Study finds that heightened security brings better supply chain visibility, inventory management, reduced cycle times, enhanced customer satisfaction

In today's era of increasing realization that security in the supply chain is critical, Barchi Peleg-Gillai, Gauri Bhat and Lesley Sept of Stanford University have released an excellent new resource, this 38-page PDF "Innovators in Supply Chain Security" through the Manufacturing Institute.

This study is the latest in the institute’s "Innovation Series" and the third comprehensive report IBM has sponsored regarding supply chain security. In 2004, IBM partnered with Michigan State University to publish “Enhancing Security Throughout the Supply Chain” to help businesses better understand the threat to supply chains from disruptions. IBM partnered with the Massachusetts Institute of Technology (MIT) in 2005 to publish "Investing in Supply Chain Security: Collateral Benefits” that identified collateral, or indirect, benefits that companies may receive from security investments.

Companies traditionally find it challenging to justify security-related investments because they focus largely on the direct expenses and not on the collateral benefits (e.g., supply chain efficiency, improved customer satisfaction, improved inventory management, etc.) that may be realized.

Limited research has been completed regarding the creation of collateral benefits from security investments.
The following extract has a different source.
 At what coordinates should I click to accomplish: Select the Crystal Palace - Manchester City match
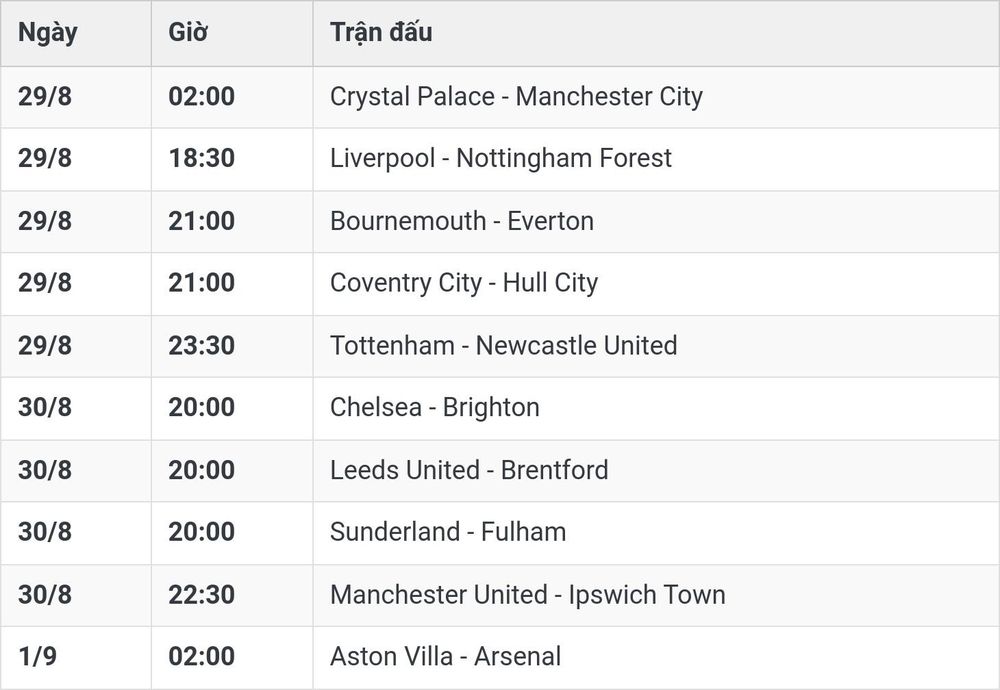516,97
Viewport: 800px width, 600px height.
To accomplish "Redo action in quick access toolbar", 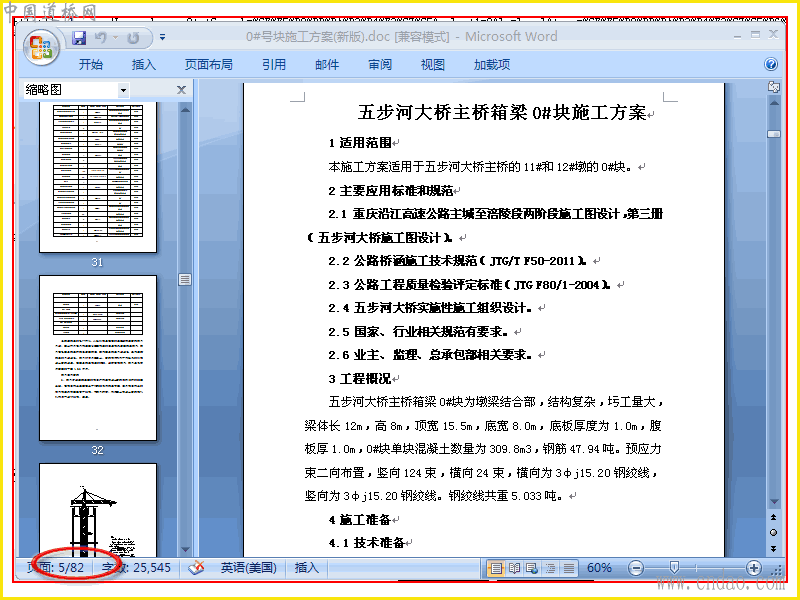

To fill this gap, the institute and Stanford University have conducted a study to confirm and quantify the magnitude of collateral benefits received by a select group of companies that are considered innovators in supply chain security in their industries such as chemicals, consumer goods, food, information technology, automotive parts and logistics service providers.

Although the results of this study should not be considered as representative of the industry average, the findings clearly indicate that significant business value accrues from supply chain security investments.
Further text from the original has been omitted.